=== GIVEN EXERCISE ===
Render the lines below as a Markdown table with the columns "Row" and "Line," numbering each row and leaving out blank lines. Begin at the first line and stop after the line that contains "The width and height of the screenshot is (2576, 1344).".

Start of EXERCISE MATERIAL

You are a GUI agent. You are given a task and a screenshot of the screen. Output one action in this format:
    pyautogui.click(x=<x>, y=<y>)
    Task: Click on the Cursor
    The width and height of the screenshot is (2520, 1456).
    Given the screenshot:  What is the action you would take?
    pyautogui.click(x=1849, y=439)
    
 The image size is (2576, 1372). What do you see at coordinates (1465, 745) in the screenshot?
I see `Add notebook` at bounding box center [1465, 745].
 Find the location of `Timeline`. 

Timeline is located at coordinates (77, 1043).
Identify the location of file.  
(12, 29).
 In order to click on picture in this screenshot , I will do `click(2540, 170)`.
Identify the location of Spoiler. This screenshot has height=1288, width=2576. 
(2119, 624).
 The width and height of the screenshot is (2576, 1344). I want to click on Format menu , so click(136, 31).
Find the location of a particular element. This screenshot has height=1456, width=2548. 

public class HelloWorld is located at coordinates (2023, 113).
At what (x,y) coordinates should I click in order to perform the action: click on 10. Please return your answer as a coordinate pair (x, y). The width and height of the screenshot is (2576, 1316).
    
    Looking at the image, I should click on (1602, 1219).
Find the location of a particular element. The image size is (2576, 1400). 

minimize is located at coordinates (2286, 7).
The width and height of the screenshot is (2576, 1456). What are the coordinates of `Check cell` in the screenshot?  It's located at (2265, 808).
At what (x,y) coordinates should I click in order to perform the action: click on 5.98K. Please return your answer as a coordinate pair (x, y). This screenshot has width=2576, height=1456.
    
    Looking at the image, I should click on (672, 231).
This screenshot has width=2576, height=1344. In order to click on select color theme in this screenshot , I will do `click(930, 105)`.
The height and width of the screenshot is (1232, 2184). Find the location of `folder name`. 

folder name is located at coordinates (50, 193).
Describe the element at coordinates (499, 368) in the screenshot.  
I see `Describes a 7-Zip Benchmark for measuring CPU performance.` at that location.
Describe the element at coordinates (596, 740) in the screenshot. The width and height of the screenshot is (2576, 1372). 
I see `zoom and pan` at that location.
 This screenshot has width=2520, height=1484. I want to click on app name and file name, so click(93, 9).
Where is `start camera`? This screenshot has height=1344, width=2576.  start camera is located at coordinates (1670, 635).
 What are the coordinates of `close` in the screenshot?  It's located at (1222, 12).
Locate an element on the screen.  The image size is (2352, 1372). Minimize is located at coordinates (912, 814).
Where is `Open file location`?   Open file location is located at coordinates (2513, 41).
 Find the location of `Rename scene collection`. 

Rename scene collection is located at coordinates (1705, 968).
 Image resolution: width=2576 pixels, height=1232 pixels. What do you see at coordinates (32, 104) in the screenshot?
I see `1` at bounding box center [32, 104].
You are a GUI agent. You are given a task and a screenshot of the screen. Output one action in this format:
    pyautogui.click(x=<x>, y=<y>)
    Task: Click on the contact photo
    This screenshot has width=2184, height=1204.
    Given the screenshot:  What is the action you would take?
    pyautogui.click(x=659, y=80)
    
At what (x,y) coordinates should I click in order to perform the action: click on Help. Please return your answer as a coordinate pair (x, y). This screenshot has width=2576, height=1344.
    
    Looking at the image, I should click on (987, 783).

End of EXERCISE MATERIAL

=== TASK RESPONSE ===
| Row | Line |
|---|---|
| 1 | You are a GUI agent. You are given a task and a screenshot of the screen. Output one action in this format: |
| 2 |     pyautogui.click(x=<x>, y=<y>) |
| 3 |     Task: Click on the Cursor |
| 4 |     The width and height of the screenshot is (2520, 1456). |
| 5 |     Given the screenshot:  What is the action you would take? |
| 6 |     pyautogui.click(x=1849, y=439) |
| 7 |  The image size is (2576, 1372). What do you see at coordinates (1465, 745) in the screenshot? |
| 8 | I see `Add notebook` at bounding box center [1465, 745]. |
| 9 |  Find the location of `Timeline`.  |
| 10 | Timeline is located at coordinates (77, 1043). |
| 11 | Identify the location of file.   |
| 12 | (12, 29). |
| 13 |  In order to click on picture in this screenshot , I will do `click(2540, 170)`. |
| 14 | Identify the location of Spoiler. This screenshot has height=1288, width=2576.  |
| 15 | (2119, 624). |
| 16 |  The width and height of the screenshot is (2576, 1344). I want to click on Format menu , so click(136, 31). |